### O que fazer
• 1. Indique se cada afirmação abaixo concorda com o trecho sobre startups no Brasil, respondendo sim ou não e citando literalmente as palavras do trecho que decidem a resposta. (a) Hoje ainda é difícil levantar fundos para montar uma startup no Brasil. (b) Muitos investidores de fundos no Brasil têm parcerias com investidores do Vale do Silício. (c) A pessoa que fala no trecho trabalhou muitos anos pelo Google em países emergentes.
• 2. Segundo o trecho sobre startups no Brasil, onde a pessoa que fala faz trabalho voluntário?

### Trecho do texto
Está explodindo e os investidores estrangeiros estão começando a ter uma atração bem grande pelo mercado brasileiro, que é muito grande. A população brasileira tem peculiaridades que você não vê muito lá fora, como o alto nível de engajamento em redes sociais e consumo de internet. Ela está adepta a usar novas tecnologias. É evidente que isso cria um ambiente mais fácil de se ter ideias para satisfazer essas necessidades. Alguns anos atrás havia um problema de achar investimento, levantar fundos para montar uma startup. Hoje em dia já não é mais esse o caso. Há vários fundos no Brasil que investem desde os primeiros estágios até mais tarde. Muitos desses investidores têm parcerias com investidores do Vale do Silício. Várias empresas do Brasil estão indo para fora. Já se tornaram grandes demais, dominaram a América Latina e estão a caminho dos Estados Unidos.

O investidor estrangeiro então já enxerga esse mercado maduro no Brasil?

Claro. Hoje em dia eu gasto o meu tempo entre trabalho voluntário na África e como conselheiro de startups e investidores. Como trabalhei muitos anos pelo Google em países emergentes, tenho um conhecimento muito bom da América Latina, África, Ásia e Oriente Médio. Não tem uma semana que não tem um investidor querendo saber de empresas no Brasil. Acontece toda hora.

### Dados apresentados
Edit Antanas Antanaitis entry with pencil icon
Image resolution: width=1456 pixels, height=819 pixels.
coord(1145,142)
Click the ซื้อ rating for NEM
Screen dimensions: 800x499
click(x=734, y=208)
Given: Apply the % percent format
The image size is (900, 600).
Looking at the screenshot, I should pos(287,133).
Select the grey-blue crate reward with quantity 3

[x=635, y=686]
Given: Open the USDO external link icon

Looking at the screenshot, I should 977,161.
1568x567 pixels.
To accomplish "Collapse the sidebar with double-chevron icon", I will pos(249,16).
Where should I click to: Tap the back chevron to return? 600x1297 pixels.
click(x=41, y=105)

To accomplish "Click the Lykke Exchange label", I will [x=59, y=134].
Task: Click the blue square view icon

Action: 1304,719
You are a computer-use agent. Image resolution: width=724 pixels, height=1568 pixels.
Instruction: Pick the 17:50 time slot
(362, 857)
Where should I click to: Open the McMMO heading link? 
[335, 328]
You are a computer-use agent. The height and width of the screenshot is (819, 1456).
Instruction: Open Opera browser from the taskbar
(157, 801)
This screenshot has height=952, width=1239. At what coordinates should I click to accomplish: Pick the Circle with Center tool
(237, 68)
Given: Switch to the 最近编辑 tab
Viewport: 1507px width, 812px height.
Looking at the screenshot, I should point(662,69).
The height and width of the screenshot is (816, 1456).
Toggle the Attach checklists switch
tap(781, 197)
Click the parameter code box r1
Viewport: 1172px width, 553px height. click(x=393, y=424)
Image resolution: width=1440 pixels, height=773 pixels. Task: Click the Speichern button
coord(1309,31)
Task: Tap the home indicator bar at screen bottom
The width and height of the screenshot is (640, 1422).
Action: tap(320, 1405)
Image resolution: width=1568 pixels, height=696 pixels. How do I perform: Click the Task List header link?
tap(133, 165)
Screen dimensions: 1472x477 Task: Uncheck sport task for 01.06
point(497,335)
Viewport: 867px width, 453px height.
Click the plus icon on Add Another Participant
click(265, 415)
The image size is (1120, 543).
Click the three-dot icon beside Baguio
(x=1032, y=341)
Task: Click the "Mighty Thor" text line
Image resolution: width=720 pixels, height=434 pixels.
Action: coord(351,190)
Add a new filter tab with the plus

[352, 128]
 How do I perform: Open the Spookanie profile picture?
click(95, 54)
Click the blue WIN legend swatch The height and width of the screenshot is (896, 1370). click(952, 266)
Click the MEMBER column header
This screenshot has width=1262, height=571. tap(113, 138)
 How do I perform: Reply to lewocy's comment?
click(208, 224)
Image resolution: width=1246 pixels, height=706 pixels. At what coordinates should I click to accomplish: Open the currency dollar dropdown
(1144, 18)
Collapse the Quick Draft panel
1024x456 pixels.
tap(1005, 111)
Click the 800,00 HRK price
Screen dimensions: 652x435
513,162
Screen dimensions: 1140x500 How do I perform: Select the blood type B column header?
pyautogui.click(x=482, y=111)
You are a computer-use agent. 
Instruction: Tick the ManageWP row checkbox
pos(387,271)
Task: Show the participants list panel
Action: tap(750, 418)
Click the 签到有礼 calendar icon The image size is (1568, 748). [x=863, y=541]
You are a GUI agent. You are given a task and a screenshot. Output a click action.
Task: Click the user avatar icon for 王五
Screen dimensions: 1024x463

### Respostas em ordem
• 1.
(a) Não: "Hoje em dia já não é mais esse o caso."
(b) Sim: "Muitos desses investidores têm parcerias com investidores do Vale do Silício."
(c) Sim: "Como trabalhei muitos anos pelo Google em países emergentes"

• 2. Na África.